Clay Holmes is staying in New York but switching teams.
He’s also switching jobs, as the erstwhile closer of the Yankees will be deployed as a starter for the crosstown Mets.
The 6’5″ right-hander has agreed to a contract that calls for three years and $38 million with an opt-out after the second season, according to Joel Sherman of The New York Post and Jeff Passan of ESPN.
A two-time All-Star used exclusively in relief since 2018, Holmes had a career-high 30 saves in 2024 but also led the majors with 13 blown saves. He lost his closer’s job to Luke Weaver in September as Holmes finished the season as a set-up man.
In post-season play, however, the groundball specialist yielded only three runs in 12 innings, attracting the attention of several suitors who saw him as a potential starter.
Rotation Remake
The Mets were one of those clubs after three of their 2024 starters became free agents. One of them, Luis Severino, signed with the Athletics earlier this week.
Jose Quintana and Sean Manaea remain unsigned but the Mets filled one of their spots by signing another ex-Yankee, Frankie Montas, two days before giving Holmes a new home.
Holmes, who turns 32 in March, earned $6,000,000 with the Yankees last season. He broke into the majors with the Pittsburgh Pirates in 2018, making the only four starts of his career that season. He went to the Yankees just before the 2021 trade deadline.
In 2024, he posted a 3.14 earned run average in 67 innings pitched but struggled with his command late in the year.
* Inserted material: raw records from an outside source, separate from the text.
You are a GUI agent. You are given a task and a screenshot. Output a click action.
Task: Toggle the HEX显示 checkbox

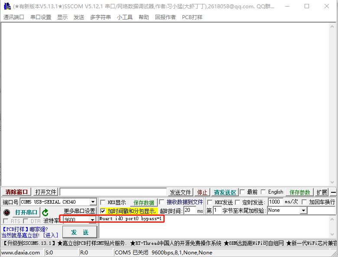click(x=103, y=202)
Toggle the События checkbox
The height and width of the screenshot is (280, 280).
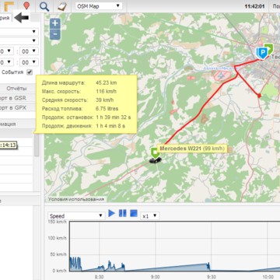(30, 72)
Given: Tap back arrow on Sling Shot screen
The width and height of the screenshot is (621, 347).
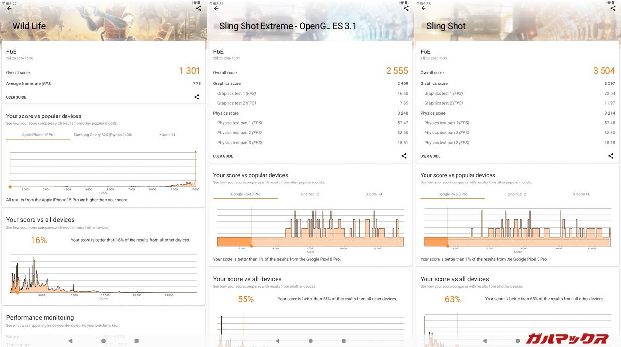Looking at the screenshot, I should pos(424,8).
No other reliever blew more than eight leads.
He now joins a rotation also likely to include Kodai Senga, David Peterson, Tylor Megill, and Montas, with the team reportedly still open to the return of Quintana and Manaea, a pair of veteran left-handers.
With the baseball winter meetings set to start Sunday in Dallas, the Mets also remain active in a five-team bidding war for former National League batting champion Juan Soto, an outfielder who spent 2024 in Yankees pinstripes. The Dominican slugger is expected to pick his team soon.
Conversions That Worked
A sinker/slider pitcher, Holmes hopes to emulate the success stories of other relievers-turned-starters, including Garrett Crochet (White Sox), Michael King (Yankees), Reynaldo Lopez (Braves), and Seth Lugo (Royals). All but King were 2024 All-Stars.
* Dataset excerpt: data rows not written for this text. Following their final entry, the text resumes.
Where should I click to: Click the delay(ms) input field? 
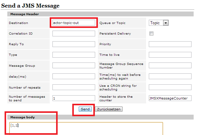point(73,76)
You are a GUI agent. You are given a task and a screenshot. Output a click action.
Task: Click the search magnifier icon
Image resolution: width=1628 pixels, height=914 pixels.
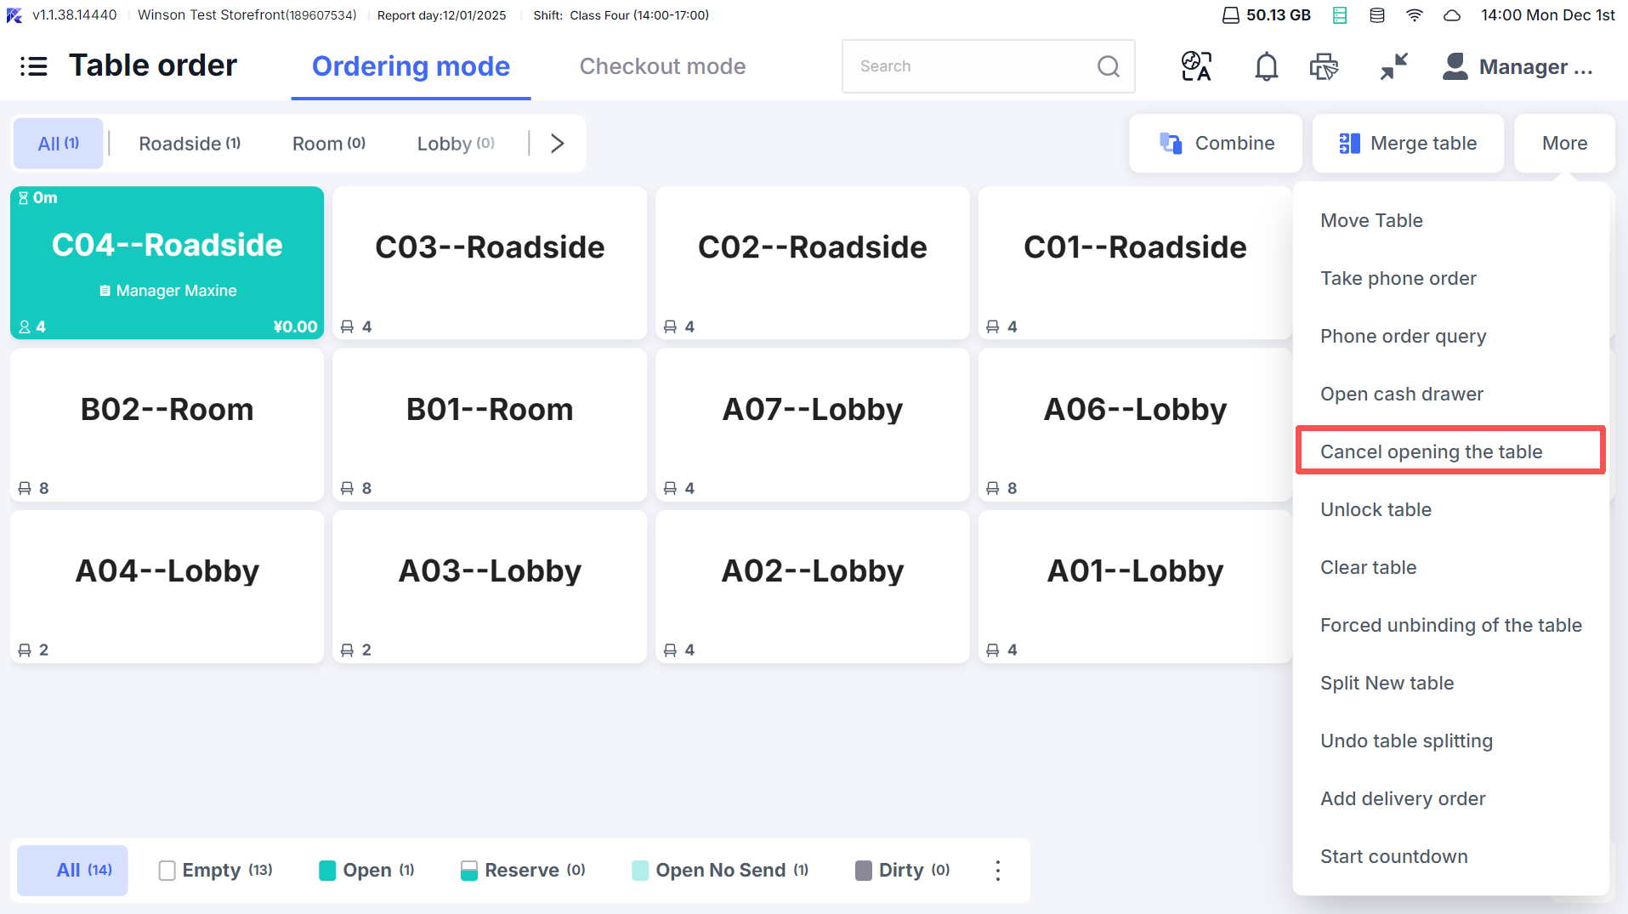(1108, 66)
Although Holmes was a successful starter in the minors, the Mets are mindful that his return to rotation work is not guaranteed. Because of his bullpen success, however, Holmes could become a valuable set-up man ahead of star closer Edwin Diaz in Flushing.
He’s especially effective against right-handed hitters, who have managed only a .203 mark against him during his seven-year career. Holmes has also averaged more than a strikeout an inning, with a 9.6 mark.
Even after the Holmes signing, the Mets rank third among the 30 teams with a projected payroll of $230 million, according to Roster Resource. That will change, however, if the team signs Soto, slugging infielders Willy Adames or Alex Bregman, or top-rated starting pitchers Corbin Burnes or Max Fried.
The Mets have been linked to all of them, with hedge-fund billionaire Steve Cohen widely considered the wealthiest owner in the game – and one of the most determined to win.
Cohen’s club reached the National League Championship Series last October but has not won a pennant since 2015 or a World Series since 1986.
The Mets were the sixth and final seed in the NL’s wild-card standings in 2024, when their regular-season record was 89-73, six games behind the front-running Philadelphia Phillies in the NL East.